Take each line of the material that includes "magnifier" and copy it.

------------------------------

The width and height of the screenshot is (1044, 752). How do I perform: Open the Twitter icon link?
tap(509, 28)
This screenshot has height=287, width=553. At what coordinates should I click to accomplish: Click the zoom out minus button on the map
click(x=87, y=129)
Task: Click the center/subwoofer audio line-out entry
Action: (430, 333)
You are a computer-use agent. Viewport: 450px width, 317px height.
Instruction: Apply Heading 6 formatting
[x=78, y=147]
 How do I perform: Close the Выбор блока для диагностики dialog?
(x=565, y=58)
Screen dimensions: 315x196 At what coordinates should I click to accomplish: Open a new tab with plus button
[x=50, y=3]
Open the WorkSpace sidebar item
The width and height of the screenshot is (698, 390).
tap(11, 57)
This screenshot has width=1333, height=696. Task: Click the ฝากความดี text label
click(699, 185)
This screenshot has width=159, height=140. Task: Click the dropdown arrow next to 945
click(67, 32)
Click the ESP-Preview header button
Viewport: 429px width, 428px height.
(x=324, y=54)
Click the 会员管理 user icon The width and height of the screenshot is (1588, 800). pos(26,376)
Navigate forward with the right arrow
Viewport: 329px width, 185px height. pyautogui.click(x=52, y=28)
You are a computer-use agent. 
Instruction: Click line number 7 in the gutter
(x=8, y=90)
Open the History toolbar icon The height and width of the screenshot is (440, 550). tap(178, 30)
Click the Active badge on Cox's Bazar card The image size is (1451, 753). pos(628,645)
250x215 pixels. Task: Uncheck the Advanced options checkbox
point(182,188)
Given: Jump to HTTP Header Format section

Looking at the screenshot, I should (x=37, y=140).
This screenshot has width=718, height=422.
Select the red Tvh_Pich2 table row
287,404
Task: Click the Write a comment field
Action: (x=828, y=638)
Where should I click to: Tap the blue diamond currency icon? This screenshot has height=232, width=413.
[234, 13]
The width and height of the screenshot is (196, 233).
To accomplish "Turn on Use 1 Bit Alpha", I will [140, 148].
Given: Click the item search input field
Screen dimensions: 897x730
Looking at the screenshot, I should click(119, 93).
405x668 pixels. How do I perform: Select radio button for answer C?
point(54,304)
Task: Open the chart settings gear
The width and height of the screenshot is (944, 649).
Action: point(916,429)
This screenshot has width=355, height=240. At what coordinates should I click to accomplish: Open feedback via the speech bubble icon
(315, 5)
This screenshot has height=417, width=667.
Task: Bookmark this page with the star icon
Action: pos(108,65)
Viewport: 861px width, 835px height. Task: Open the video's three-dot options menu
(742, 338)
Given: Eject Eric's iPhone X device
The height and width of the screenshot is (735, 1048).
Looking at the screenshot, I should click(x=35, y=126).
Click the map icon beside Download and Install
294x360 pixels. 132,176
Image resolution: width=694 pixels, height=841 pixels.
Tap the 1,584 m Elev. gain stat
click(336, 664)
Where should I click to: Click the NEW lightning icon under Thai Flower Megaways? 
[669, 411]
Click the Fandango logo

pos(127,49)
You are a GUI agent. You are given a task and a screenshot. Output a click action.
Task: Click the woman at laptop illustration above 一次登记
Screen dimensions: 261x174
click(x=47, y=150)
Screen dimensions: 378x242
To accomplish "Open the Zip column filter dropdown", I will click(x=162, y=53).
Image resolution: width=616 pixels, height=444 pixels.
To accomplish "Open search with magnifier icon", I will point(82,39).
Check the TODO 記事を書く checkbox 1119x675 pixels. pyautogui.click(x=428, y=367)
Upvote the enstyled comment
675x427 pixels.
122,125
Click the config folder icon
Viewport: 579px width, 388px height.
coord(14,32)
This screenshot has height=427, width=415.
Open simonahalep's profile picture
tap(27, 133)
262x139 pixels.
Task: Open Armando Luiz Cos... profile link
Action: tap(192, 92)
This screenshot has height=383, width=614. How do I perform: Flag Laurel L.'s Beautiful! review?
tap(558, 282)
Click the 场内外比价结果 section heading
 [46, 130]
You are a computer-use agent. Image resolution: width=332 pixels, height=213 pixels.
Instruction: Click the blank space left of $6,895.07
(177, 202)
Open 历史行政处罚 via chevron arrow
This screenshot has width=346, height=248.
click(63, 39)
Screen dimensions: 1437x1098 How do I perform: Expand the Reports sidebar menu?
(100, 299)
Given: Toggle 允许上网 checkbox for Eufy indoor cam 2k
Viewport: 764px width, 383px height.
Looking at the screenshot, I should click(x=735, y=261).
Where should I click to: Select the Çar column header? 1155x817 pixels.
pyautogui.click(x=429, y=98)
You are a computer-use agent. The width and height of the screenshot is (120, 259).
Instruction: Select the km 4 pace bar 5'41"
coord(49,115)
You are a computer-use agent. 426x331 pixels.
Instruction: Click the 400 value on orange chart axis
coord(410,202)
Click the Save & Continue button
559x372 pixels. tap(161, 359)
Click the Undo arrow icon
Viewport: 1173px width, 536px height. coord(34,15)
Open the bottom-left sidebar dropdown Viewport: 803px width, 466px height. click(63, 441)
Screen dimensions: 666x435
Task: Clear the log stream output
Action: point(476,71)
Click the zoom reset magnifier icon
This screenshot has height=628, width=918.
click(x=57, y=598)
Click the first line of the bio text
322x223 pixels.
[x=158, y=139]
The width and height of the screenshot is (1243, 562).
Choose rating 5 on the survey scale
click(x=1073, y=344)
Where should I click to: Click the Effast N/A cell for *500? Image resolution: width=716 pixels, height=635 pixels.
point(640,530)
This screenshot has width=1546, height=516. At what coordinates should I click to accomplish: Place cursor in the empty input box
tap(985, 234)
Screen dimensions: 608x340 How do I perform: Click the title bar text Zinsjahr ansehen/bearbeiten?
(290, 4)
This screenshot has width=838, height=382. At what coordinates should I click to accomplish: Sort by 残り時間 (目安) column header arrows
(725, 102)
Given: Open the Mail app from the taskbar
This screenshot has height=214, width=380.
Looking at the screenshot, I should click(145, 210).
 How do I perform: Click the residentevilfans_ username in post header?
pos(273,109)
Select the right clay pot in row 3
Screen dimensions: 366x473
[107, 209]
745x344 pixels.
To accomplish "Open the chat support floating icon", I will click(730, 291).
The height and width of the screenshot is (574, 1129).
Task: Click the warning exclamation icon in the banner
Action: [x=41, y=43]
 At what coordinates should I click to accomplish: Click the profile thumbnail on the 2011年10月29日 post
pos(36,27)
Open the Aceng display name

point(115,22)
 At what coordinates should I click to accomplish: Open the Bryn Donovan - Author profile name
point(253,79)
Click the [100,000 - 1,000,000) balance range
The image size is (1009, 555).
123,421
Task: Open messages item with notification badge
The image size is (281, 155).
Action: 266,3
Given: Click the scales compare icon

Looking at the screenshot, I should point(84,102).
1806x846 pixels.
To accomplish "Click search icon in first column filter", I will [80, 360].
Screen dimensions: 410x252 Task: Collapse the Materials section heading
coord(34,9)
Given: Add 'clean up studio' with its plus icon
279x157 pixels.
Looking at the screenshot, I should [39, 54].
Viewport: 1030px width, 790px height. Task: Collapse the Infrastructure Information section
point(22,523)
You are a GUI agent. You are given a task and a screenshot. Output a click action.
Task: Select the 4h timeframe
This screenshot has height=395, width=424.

------------------------------

## Exercise solution:
To accomplish "Open search with magnifier icon", I will point(82,39).
Click the zoom reset magnifier icon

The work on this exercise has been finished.